Although linear models have limitations, a conservative starting point for understanding cardiovascular variabilities is to force a linear model that is as simple as possible. If at least a partial linear relation exists between the input and output variables, then positing the simplest possible relation will probably reveal it. The simplest of linear relations are easily related to physical principles of fluid dynamics. For example, a simple model expressing arterial pressure Mayer waves as a linear combination of heart rate and sympathetic activity can be derived from Poiseuille's law. This model can be limited to two weighted inputs, each with a single time lead, allowing direct assessment of the time relations and the relative contributions of heart rate and sympathetic activity to Mayer wave amplitude. In addition, the simple model facilitates characterization of both trait (e.g. intersubject) and state (e.g. high sympathetic outflow) differences in Mayer wave genesis.
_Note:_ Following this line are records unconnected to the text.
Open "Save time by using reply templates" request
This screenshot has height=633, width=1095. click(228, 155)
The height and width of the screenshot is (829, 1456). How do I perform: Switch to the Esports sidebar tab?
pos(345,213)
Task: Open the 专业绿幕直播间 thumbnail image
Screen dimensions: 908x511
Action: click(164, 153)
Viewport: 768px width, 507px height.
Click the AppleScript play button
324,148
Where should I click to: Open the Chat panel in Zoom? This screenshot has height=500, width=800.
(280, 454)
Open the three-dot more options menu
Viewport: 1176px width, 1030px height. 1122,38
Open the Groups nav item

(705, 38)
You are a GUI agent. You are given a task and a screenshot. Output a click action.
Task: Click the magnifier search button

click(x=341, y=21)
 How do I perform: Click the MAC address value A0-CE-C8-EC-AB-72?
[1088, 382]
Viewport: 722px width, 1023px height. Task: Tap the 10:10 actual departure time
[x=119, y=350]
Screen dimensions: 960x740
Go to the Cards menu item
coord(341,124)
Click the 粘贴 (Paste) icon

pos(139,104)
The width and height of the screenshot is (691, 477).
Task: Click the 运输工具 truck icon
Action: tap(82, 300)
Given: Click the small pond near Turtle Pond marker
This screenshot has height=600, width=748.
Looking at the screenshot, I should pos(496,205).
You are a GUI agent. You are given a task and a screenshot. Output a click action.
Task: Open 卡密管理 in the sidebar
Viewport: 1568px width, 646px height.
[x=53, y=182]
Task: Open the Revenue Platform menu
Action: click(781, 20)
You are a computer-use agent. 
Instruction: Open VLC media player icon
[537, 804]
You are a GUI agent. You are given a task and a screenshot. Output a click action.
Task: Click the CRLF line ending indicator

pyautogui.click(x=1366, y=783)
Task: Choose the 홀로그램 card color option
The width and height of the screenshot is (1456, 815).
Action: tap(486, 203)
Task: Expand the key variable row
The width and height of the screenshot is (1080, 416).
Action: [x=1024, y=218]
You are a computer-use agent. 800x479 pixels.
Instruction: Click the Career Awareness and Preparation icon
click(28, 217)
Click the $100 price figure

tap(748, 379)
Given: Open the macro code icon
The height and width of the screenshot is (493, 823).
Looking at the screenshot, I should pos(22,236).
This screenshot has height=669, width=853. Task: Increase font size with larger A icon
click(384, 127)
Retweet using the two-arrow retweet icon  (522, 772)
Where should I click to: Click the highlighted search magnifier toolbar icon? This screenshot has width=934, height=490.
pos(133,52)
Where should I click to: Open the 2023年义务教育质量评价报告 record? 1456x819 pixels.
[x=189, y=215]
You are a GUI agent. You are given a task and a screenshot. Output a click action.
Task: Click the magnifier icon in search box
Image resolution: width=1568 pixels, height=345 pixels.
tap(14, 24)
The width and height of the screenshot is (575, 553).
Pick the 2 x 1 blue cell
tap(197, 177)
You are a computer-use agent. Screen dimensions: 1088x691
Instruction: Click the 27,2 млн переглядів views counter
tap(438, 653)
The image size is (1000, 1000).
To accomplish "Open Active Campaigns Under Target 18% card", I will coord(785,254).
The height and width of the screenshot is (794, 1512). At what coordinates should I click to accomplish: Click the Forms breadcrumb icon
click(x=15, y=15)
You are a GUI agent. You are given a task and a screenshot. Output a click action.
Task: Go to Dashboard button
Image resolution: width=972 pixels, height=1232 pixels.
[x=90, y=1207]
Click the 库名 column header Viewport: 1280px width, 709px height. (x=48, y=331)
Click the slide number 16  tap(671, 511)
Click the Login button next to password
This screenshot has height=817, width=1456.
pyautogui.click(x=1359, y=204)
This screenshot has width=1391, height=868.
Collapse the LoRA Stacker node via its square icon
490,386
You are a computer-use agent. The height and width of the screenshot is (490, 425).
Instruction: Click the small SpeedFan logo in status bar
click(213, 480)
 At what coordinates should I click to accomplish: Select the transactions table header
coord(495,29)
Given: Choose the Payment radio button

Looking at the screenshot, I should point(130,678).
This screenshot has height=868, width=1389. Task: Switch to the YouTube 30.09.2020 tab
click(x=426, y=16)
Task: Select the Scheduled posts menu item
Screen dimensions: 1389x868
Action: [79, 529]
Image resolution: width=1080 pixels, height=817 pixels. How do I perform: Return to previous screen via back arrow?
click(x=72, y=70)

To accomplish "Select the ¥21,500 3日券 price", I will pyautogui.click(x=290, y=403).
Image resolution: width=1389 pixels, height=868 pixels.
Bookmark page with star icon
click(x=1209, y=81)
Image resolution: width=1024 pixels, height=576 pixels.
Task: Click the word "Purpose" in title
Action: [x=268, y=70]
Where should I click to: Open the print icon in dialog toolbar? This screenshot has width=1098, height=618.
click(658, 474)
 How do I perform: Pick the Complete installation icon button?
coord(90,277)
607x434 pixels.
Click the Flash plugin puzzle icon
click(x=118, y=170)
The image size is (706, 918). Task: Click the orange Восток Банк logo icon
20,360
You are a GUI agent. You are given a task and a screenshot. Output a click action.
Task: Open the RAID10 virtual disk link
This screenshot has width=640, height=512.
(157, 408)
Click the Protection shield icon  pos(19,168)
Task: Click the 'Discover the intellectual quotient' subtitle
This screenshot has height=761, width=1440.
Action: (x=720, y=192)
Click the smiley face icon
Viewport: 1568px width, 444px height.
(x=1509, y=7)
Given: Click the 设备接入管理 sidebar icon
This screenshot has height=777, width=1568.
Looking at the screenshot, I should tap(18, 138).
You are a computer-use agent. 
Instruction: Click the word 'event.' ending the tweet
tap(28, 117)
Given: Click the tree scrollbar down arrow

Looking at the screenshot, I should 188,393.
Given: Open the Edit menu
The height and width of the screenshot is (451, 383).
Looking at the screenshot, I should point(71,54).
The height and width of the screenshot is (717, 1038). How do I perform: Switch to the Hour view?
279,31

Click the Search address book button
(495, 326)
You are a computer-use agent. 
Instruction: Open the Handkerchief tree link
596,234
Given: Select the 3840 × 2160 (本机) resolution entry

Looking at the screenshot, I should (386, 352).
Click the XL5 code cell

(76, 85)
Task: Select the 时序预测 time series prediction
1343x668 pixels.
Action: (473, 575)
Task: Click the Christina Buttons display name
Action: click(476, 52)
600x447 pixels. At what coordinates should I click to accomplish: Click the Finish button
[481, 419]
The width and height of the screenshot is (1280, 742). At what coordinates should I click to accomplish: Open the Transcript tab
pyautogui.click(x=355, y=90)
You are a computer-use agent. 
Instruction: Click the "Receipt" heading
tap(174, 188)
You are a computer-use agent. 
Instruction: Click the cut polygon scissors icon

An application of this model was able to account for approximately half the variance in Mayer wave amplitude (Myers *et al.* 2001). Moreover, it showed that sympathetic activity contributes to Mayer wave amplitude most when sympathetic activity is high, but that heart rate was a much more potent contributor, regardless of state differences (see Fig. 6). This simple model suggests that Mayer waves can be generated by mechanisms other than sympathetically mediated vasoconstriction, such as autochthonous vascular smooth muscle contractions (Siegel *et al.* 1976). Moreover, this demonstrates that the simplest possible bivariate linear autoregressive model can lead to testable hypotheses to guide further experimental work.

#### Other mathematical explanations and characterizations

The bulk of this review concerned modelling with regression, providing fits to physiologically observed quantities to predict their values. However, there are attempts to characterize time series with intrinsic scaling relations, fractal analysis, or series entropy. Under many conditions heart rate and blood pressure variability have a relatively large DC component, even when the signal is detrended. Some investigators have examined this and related measures (de Boer *et al.* 1985; Yeragani *et al.* 1993; Cerutti *et al.* 1996; Ivanov *et al.* 1999; Heneghan & McDarby, 2000; Mateo & Laguna, 2000; Teich *et al.* 2000), often with an interest to use these relations to assess pathophysiological conditions (Turcott & Teich, 1996; Makikallio *et al.* 1999; Porta *et al.* 2000, 2001). However, these applications can be highly problematical for both practical and theoretical reasons. Simple spectral power may provide predictors as good as (Bigger *et al.* 1993) or even better than (Teich *et al.* 2000) more complicated analyses. Moreover, slope estimates over very slow frequencies are, in fact, unstable, and pure white noise switching with Brownian motion at relatively long intervals can generate similar results (Pilgram & Kaplan, 1999). Thus, many of these metrics may simply be epiphenomena of non-stationarity.